8. The information processing apparatus according to claim 6, comprising:

a spin value verification error storage memory, wherein

the spin value verification error storage memory stores the value of the verification error when the verification error is minimum and the value of the spin among the results of the plurality of times of operations by the operational circuit.

9. The information processing apparatus according to claim 8, wherein

after the value of the verification error when the verification error is the minimum and the value of the spin in the spin value verification error storage memory are stored, the annealing calculation circuit updates contents of the first memory cell, the second memory cell, and the third memory cell, and performs a plurality of times of operations by the operational circuit again based on the external magnetic field coefficient updated by the external magnetic field coefficient update circuit.

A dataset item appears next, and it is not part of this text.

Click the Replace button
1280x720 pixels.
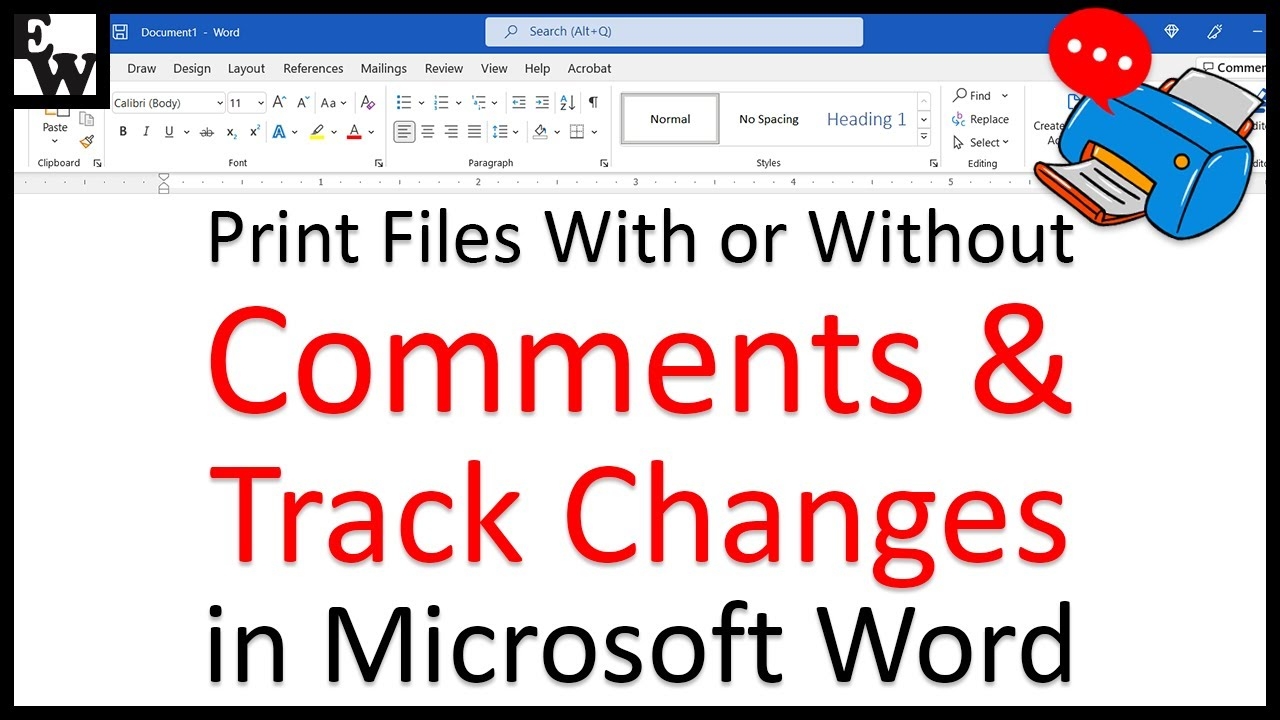(980, 119)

10. The information processing apparatus according to claim 1, wherein

as a result of the update of the external magnetic field coefficient, the annealing calculation is not performed on a spin unit in which a value of its self-spin is fixed regardless of the value of the adjacent spin.

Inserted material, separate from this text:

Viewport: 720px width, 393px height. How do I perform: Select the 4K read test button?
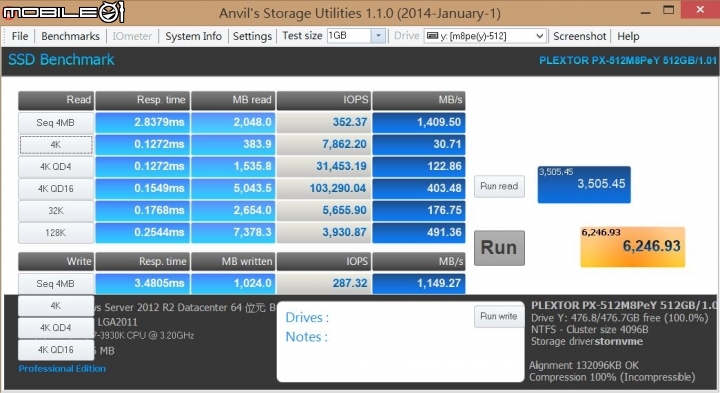click(56, 145)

11. The information processing apparatus according to claim 1, wherein

the number of bits of the second memory cell and the third memory cell is set such that the value of the external magnetic field coefficient is larger than a sum of the interaction coefficients.

12. An information processing method, using an information processing apparatus, which is a host apparatus, and an annealing machine which performs annealing calculation using an Ising model to obtain a solution, the information processing method comprising:

in the information processing apparatus,

generating a weak classifier,

obtaining a classification result of the weak classifier by verification data,

converting a selection problem of the weak classifier when constituting a strong classifier by the weak classifier into an Ising model suitable for hardware of the annealing machine and sending the selection problem to the annealing machine,

in the annealing machine,

storing an external magnetic field coefficient and an interaction coefficient, which are parameters of the Ising model, in the memory cell respectively, and

when the annealing calculation is performed a plurality of times, updating the external magnetic field coefficient with a monotonic increase or a monotonic decrease and then executing each annealing calculation.

13. The information processing method according to claim 12, wherein

the Ising model sent from the host apparatus to the annealing machine is J_ijcorresponding to an edge of the Ising model and a parameter x_irepresented by following formula:

x_{i} = \sum_{t \in T} c_{i} (t) y (t) - \frac{1}{2} \sum_{j, t \in T} c_{i} (t) c_{j} (t)

in the formula, i is an index of the weak classifier, T is a set of training data for the weak classifier, t is an index of training data, c_i(t) is a classification result of the training data of index t by the weak classifier of index i, and y(t) is a correct classification of the training data at index t,

parameters stored in the memory cell are the J_ijrepresenting the interaction coefficient and h_i=a(x_i−λ(l)) representing the external magnetic field coefficient, and

h_irepresenting the external magnetic field coefficient is calculated and updated by changing the value of λ(l).

14. The information processing method according to claim 13, wherein

a=a(k) is satisfied, and h_irepresenting the external magnetic field coefficient is updated by independently changing the value of a(k) and the value of λ(l).

15. The information processing method according to claim 12, wherein

a part of the edges of an original model is lost when converting to the Ising model suitable for the hardware of the annealing machine.